The Pebble and the Avalanche
How Taking Things Apart Creates Revolutions
Sparked by an idea from an industry discussion group, “the pebble and the avalanche” is a metaphor for what the author refers to as “disaggregation,” the “process of taking things apart, breaking connections, and of dismantling the infrastructure of technology and its businesses.” Just as a pebble rolling down a cliff can dislodge other rocks and cause a snowball effect, unbundling the structure of technology “can unleash an avalanche that has tremendous energy, one that can change the entire landscape.”
While that can be an unsettling concept for companies forced into divestiture, it can also be an opportunity and a driving force for change that can transform and grow a company in unforeseen ways. Companies can choose to disaggregate pieces of their business to transform them into thriving extensions of the core business. EBay successfully disaggregated its internal computer systems to allow other companies to integrate their business with eBay’s auctions, resulting in increased business to all involved. This concept has been executed successfully by other companies, such as AT&T and Microsoft.
The book contains case studies of some of the most notable innovations from the 1800s to the present—such as automobiles, computers, and the Internet—that are examples of disaggregation. It refers to the “pebbles” that make up the structure of technology: electronics, chemicals, manufacturing plants, software, processes, government regulations, patent rules, etc. The author discusses six universal benefits of disaggregation: creativity, competition, cost reduction, simplicity, specialization, and synergy. Synergy occurs when “pebbles” are rearranged to create further disaggregation and are used to develop new products—the avalanche effect—the best example of which is the Internet.

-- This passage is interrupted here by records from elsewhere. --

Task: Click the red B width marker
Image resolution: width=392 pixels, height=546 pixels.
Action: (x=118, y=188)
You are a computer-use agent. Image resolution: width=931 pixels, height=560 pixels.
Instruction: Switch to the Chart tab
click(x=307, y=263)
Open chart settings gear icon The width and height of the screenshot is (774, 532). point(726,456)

The book demonstrates how disaggregation can also be an innovation to solve a business problem. Companies that have a core product that’s becoming obsolete can reinvent themselves by using disaggregation. Kodak, for example, now sells digital cameras and related supplies, adapting to the declining use of film as the digital processing revolution threatened to make traditional photography obsolete.
The author is president of Disaggregate, a technology consulting firm, and founder and chair of the professional organization Midwest Speech Technology Association. He has a Ph.D. in condensed matter physics from Northwestern University and has worked at Bell Laboratories and Dialogic Corporation.

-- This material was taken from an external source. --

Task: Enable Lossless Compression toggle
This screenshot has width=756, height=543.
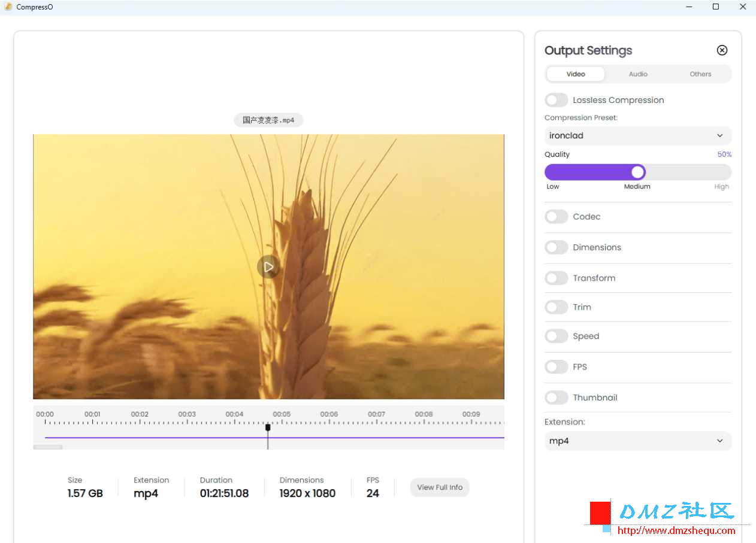Action: click(557, 100)
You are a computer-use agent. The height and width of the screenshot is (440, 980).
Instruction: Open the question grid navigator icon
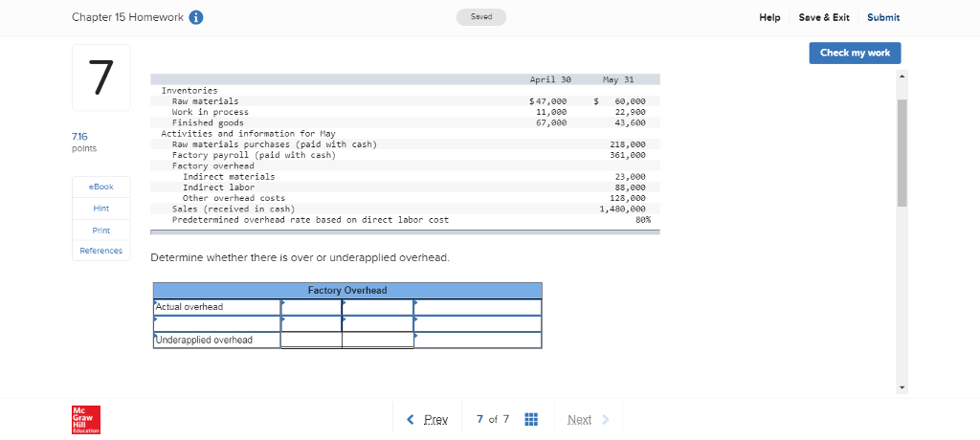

The goal of his book is to help readers understand, create, and apply revolutionary technology in business. It provides readers with strategies to accomplish the four stages of disaggregation, which are to devise, interface, accept, and evaluate.
Although Yudkowsky is quite knowledgeable in technical terms, his writing style is flowing, conversational, and easy to read. The book makes several references to current computer technology, but it is written in easy-to-understand layperson’s terms, with examples from various industries that readers will be sure to recognize.